Stored data
==========
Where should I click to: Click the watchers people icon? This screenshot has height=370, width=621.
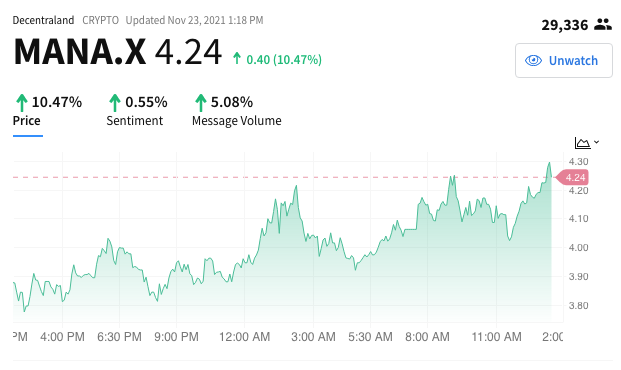pyautogui.click(x=603, y=25)
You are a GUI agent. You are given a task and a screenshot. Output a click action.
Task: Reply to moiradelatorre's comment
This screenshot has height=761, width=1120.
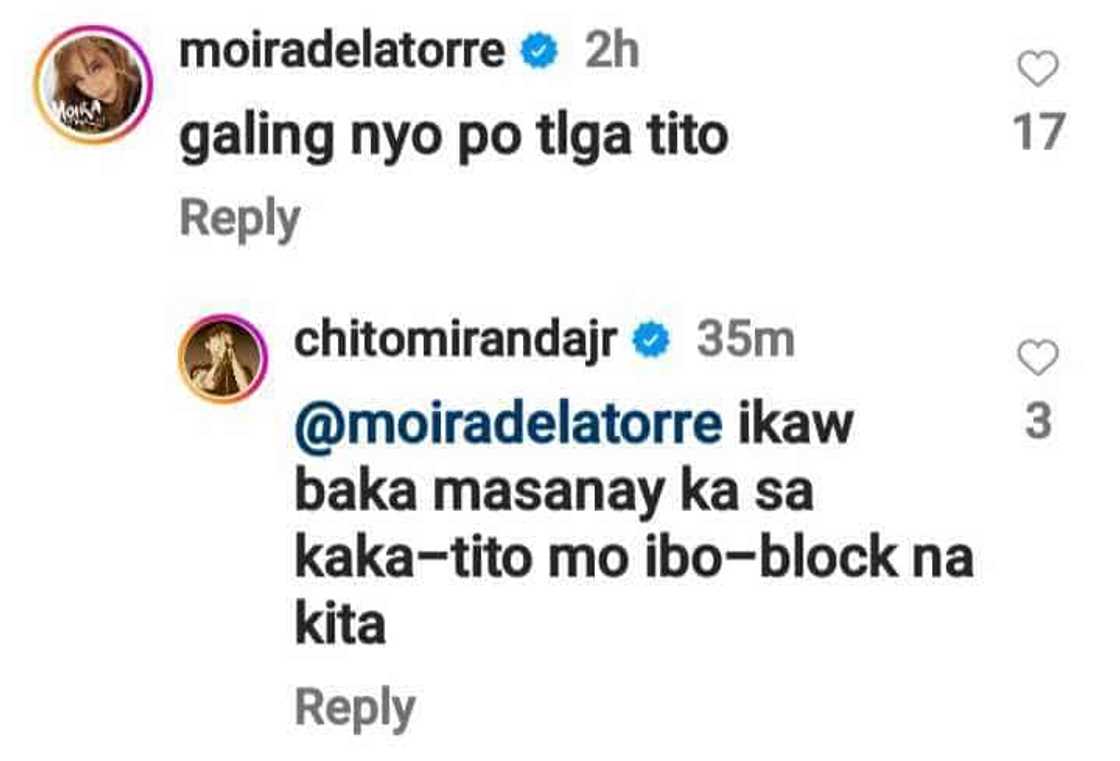239,219
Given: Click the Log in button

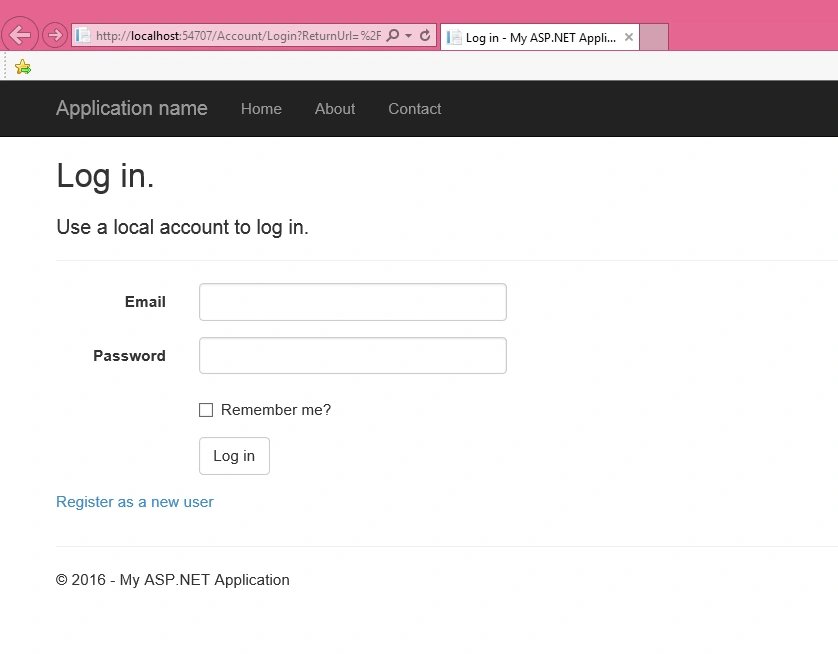Looking at the screenshot, I should (234, 456).
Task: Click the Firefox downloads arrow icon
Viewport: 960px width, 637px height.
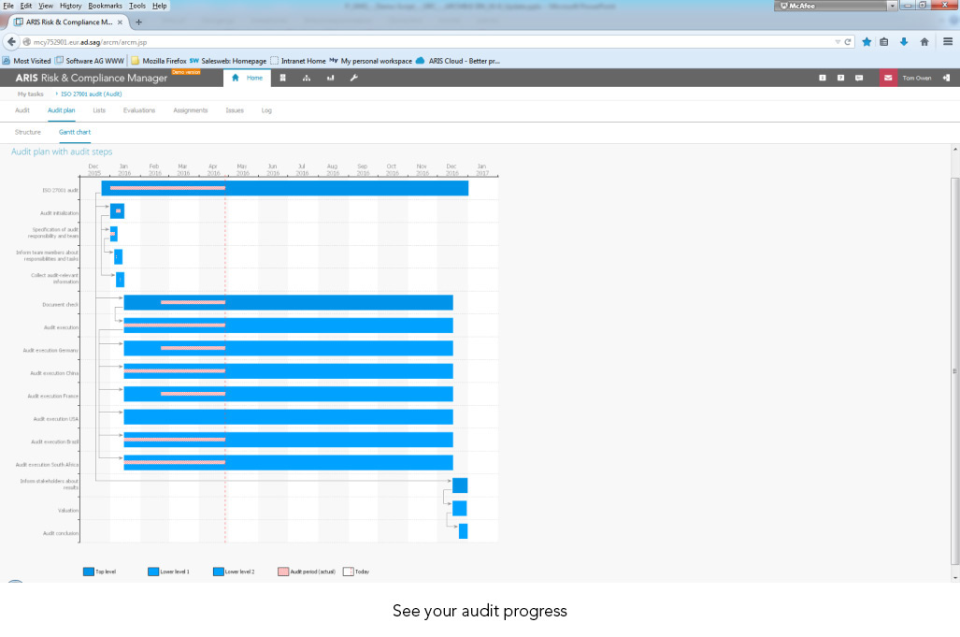Action: pos(904,42)
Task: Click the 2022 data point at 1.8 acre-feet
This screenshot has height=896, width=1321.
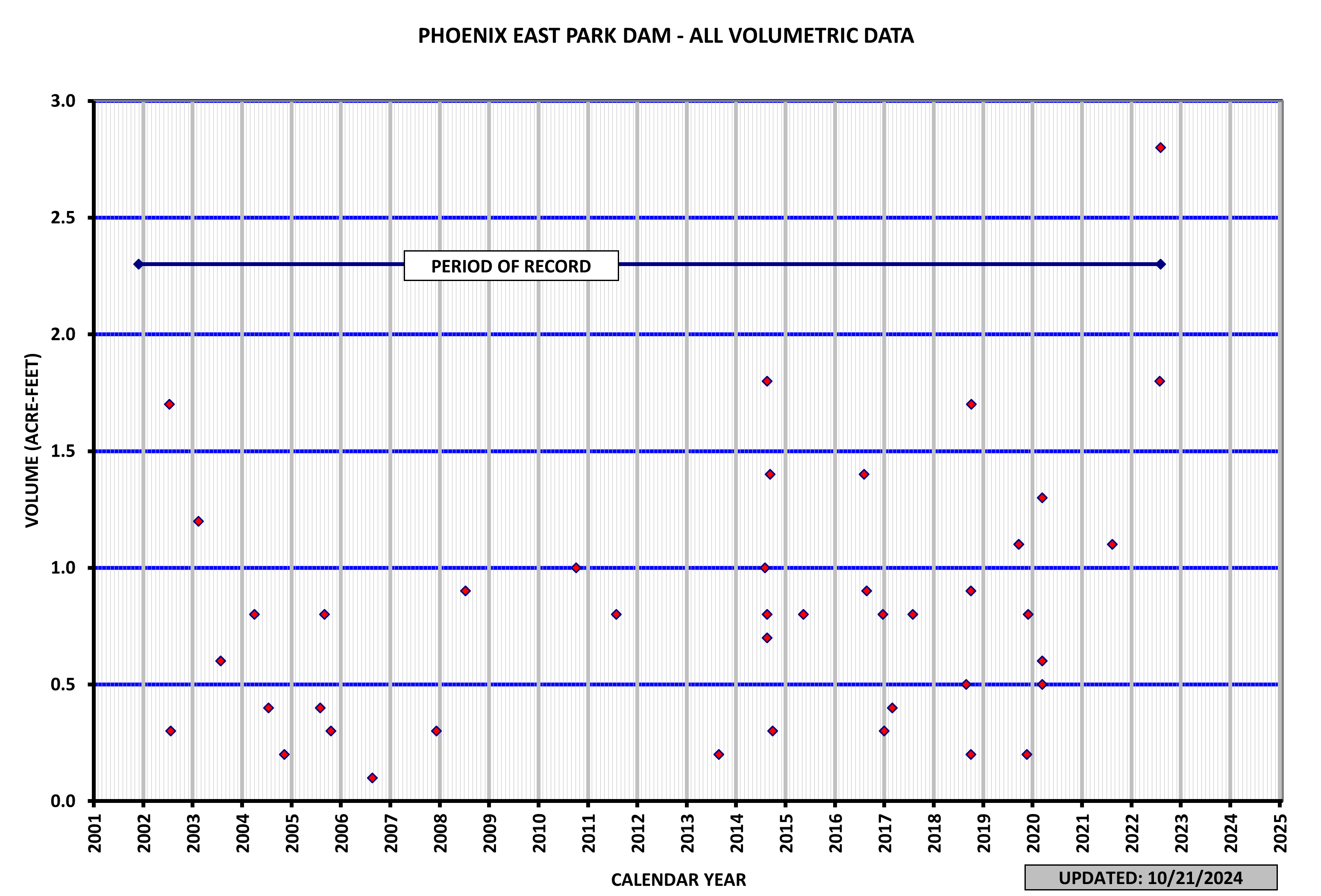Action: click(x=1160, y=381)
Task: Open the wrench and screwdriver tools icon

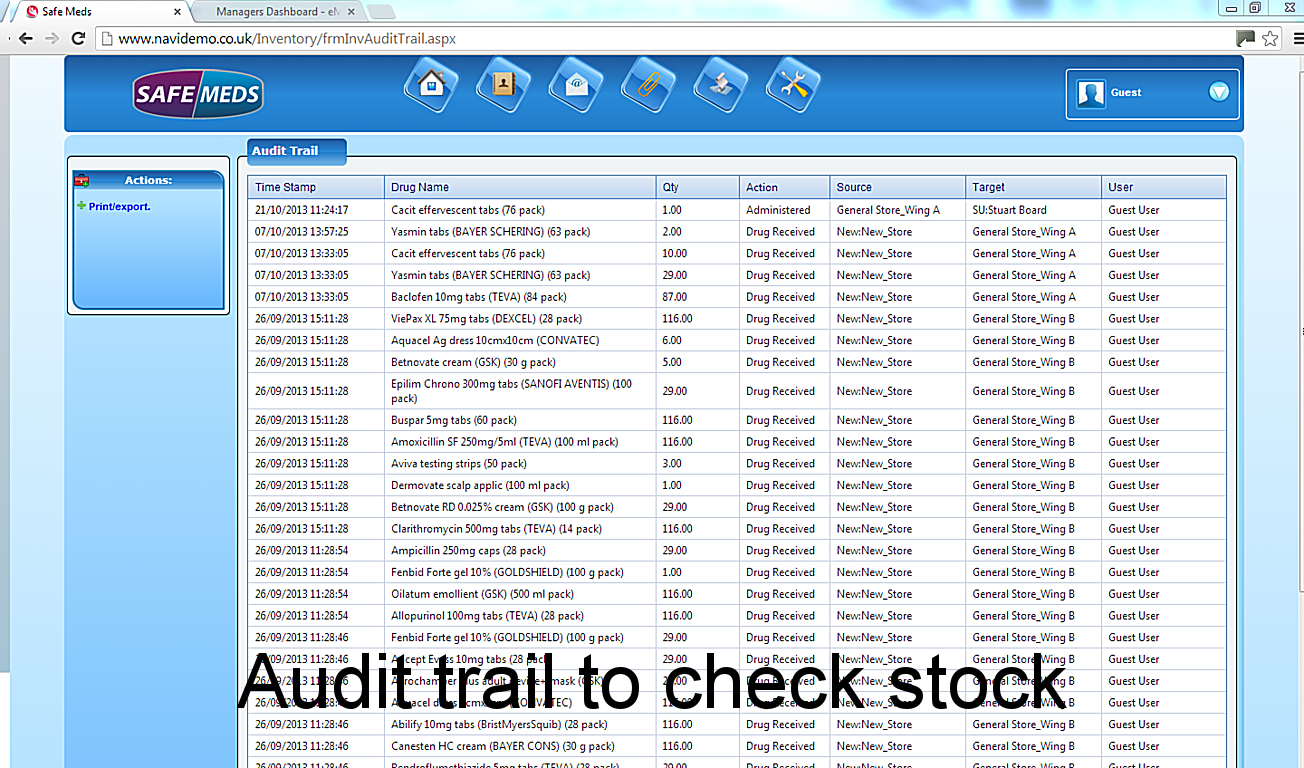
==========
What you should do:
Repeat each entry precisely as it appears. Leave the pictures out.

Response:
Where should I click to: Click the watchers people icon? This screenshot has height=370, width=621.
pyautogui.click(x=603, y=25)
You are a GUI agent. You are given a task and a screenshot. Output a click action.
Task: Reply to moiradelatorre's comment
This screenshot has height=761, width=1120.
239,219
Given: Click the Log in button

Looking at the screenshot, I should (234, 456).
Task: Click the Firefox downloads arrow icon
Viewport: 960px width, 637px height.
Action: pos(904,42)
Task: Click the 2022 data point at 1.8 acre-feet
This screenshot has height=896, width=1321.
Action: click(x=1160, y=381)
Task: Open the wrench and screwdriver tools icon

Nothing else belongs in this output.